Он был в центре внимания и, стоя на фоне вешалки, несколько рисовался.
«А вы, я догадываюсь, Сигизмунд Спиридонович?»
«Боюсь, я скорее Адам Милорадович,– ответил гренок и обернулся к своему сотрапезнику за поддержкой: – Ведь так?»
«Вне сомнений. Вы Адам Милорадович Навзнич. А я – Модерати Петр Федорович, ваш зять, онекун и, если угодно, нотариально заверенное лицо, адвокат»,– косвенно отрекомендовался тот.
«Я прибыл сюда по делам деликатного свойства и желал бы видеть хозяев именья»,– сказал Палисандр.
«Хозяин имения я,– сказал Адам Милорадович.– Но насколько мне представляется, я такими делами не занимаюсь. Да и у дел ли я в целом? Навряд ли, навряд». Он вздохнул.
«Вы теперь не у дел,– мягко молвил ему Модерати.– Вы отдыхаете».
«Вот видите,– сказал Палисандру Адам Милорадович,– я оказался прав. Я теперь на заслуженном отдыхе, не у дел, и мой нотариальный свидетель обеспечивает мне алиби. Поэтому не доверять мне у вас нет никаких оснований». И он удовлетворенно высморкался.
«А вы не ошиблись случайно замком?» – спросил Модерати.
«Не думаю,– отвечал Палисандр.– Это ведь Мулен де Сен Лу?»
«Как будто»,– сказал адвокат.
«Быть может,– сказал тогда Палисандр,– может быть, вы смогли бы мне указать, где в таком случае жительствуют барон Чавчавадзе-Оглы и супруга его Anastasia».
«Жительствуют? Мне кажется, это слово не очень точно определяет их нынешнюю ситуацию. Вы, верно, оговорились. Я думаю, вы хотите спросить, где они упокоены».
«Нет»,–сказал Палисандр. «Non,– сказал он.– Nolo».
«Они упокоены здесь, в Бельведере»,– сказал адвокат.

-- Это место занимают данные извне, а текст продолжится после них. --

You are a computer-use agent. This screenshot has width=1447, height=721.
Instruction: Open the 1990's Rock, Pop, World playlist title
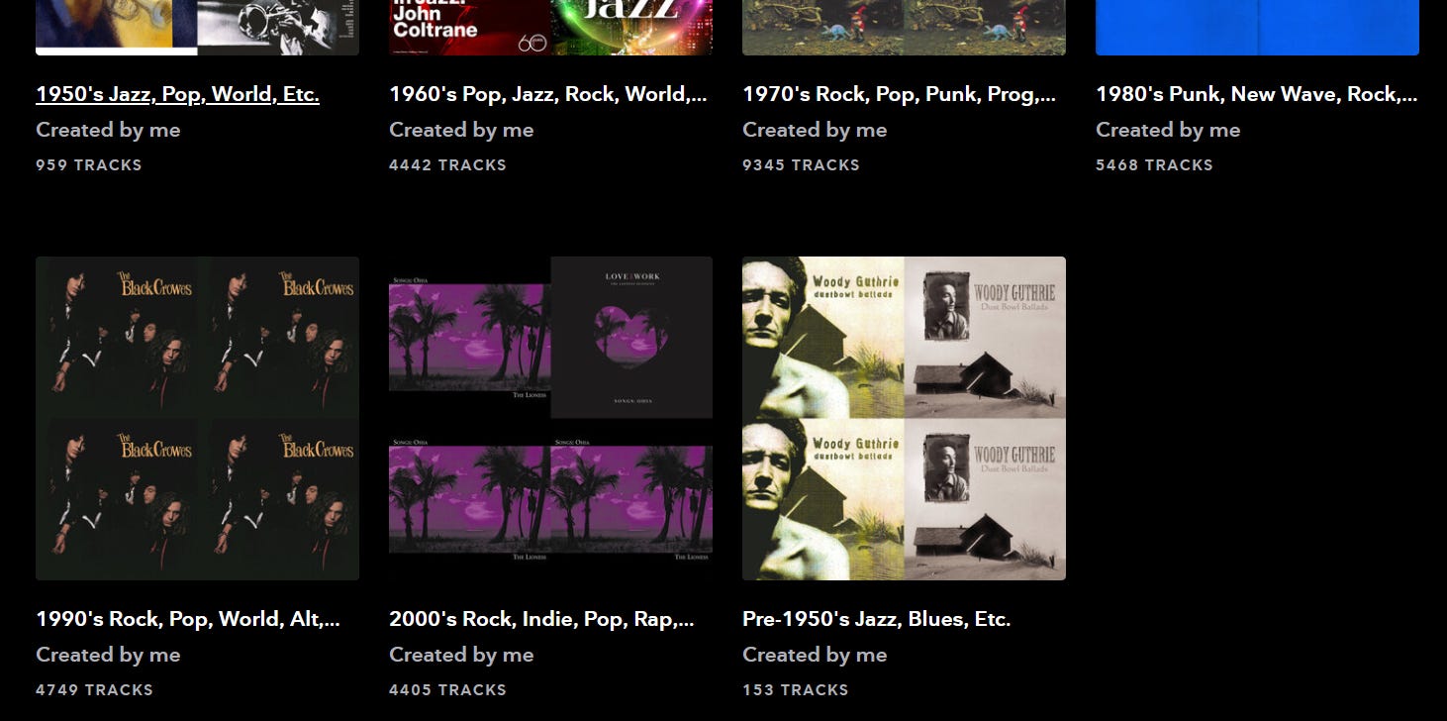click(x=188, y=619)
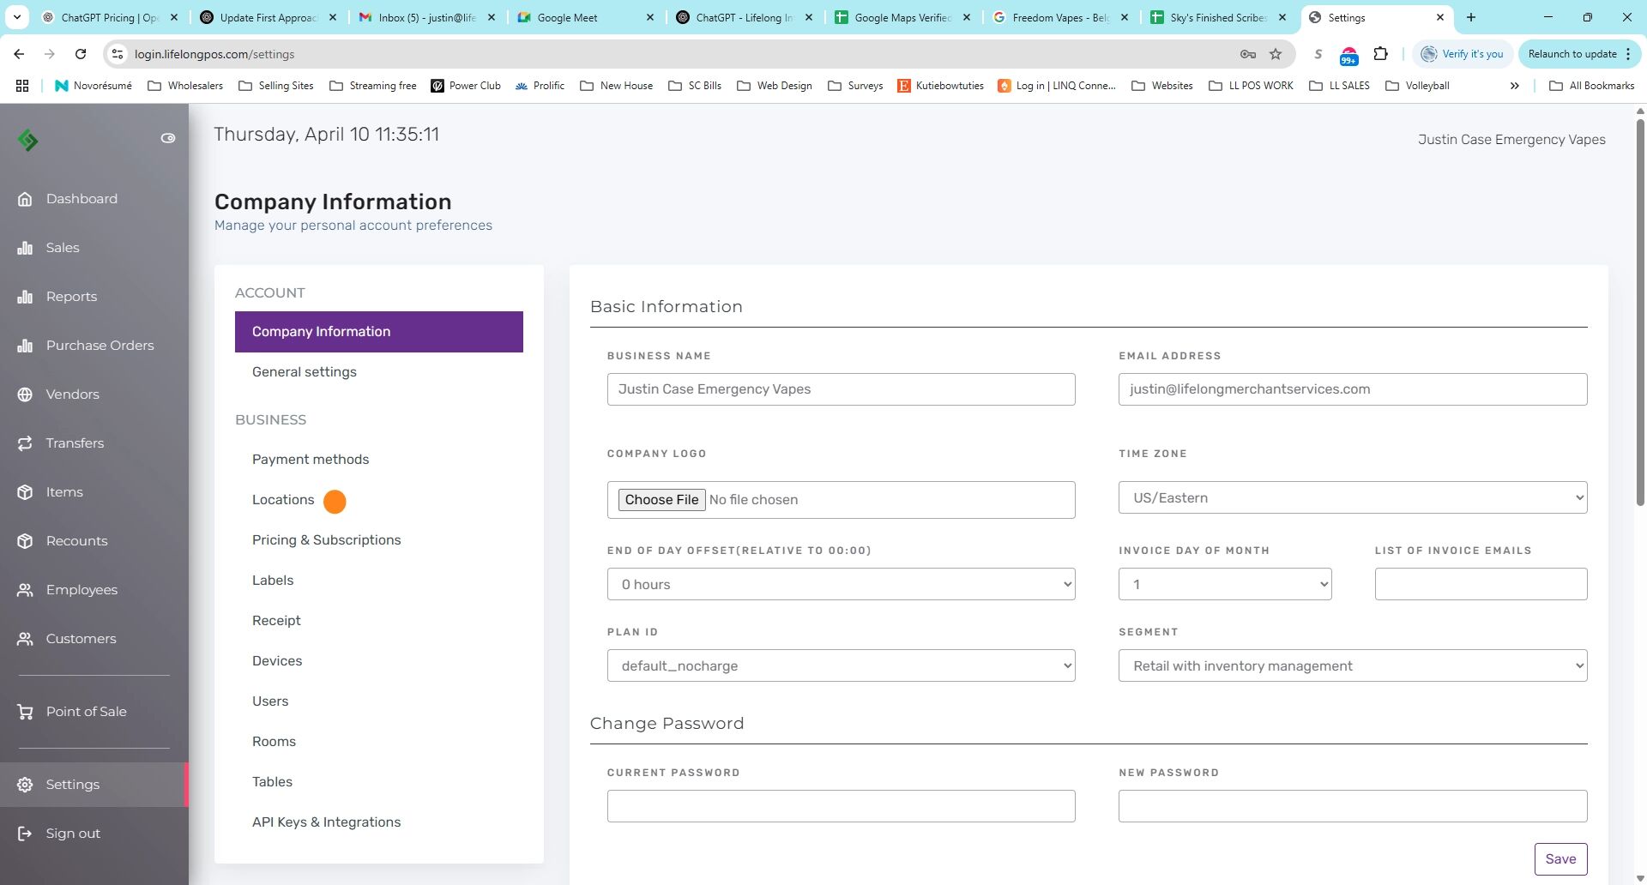
Task: Click the orange dot beside Locations
Action: [x=335, y=502]
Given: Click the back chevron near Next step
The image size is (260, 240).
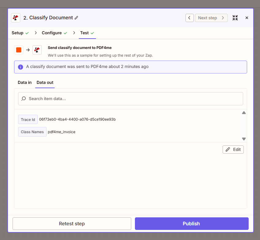Looking at the screenshot, I should click(x=189, y=18).
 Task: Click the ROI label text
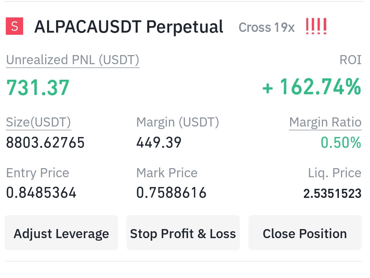click(x=350, y=60)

«О горе!» – вскричал ему Палисандр.
Известие было действительно не из приятных, т. к. в случае его подтверждения рушились все заграничные планы. Казалось, будь его воля, П. кликнул бы стражников с алебардами, и они укоротили б зловестника на целую голову.
«Клянитесь!» – сказал приезжий.
«Слово душеприказчика. И если желаете, я покажу вам свидетельства об их смерти, нотариально заверенные лично мною. Точнее – копии, потому что оригиналы свидетельств хранятся в мэрии. Но копии довольно хорошие, четкие».
«Ax,– вздохнул Адам Милорадович, кушая бланманже.– Я тоже, признаться, долго не мог поверить в эти кончины. Вы помните?»
«Да-да,– подтвердил Модерати,– достаточно долго».
«Чудесные были люди,– делился воспоминаниями Адам Милорадович.– Благодетельные, работящие. Не их ли собственными руками разбита клумба у нашего дома призрения. Вообразите: огромная клумба с кактусами. Просто прелестно. Ничто так не украшает позднюю старость, как кактусы, говаривали покойники. А как они огорчались, как сетовали на смерть, когда уходил кто-нибудь даже не слишком близкий. И ни одна панихида у нас в долине не обходилась без их живейшего участия». Навзнич был неподдельно эпитафичен, и бланманже капало ему на слюнявчик. «Однажды я спрашиваю: баронесса, ну что же вы с Сигизмунд Спиридонычем так расстраиваетесь всякий раз. Неужто все они стоят ваших терзаний? И знаете, что она отвечала? Дурные, говорит, батюшка, люди не умирают. И вот вам пожалуйста: сами же и скончались. Не правда ли?»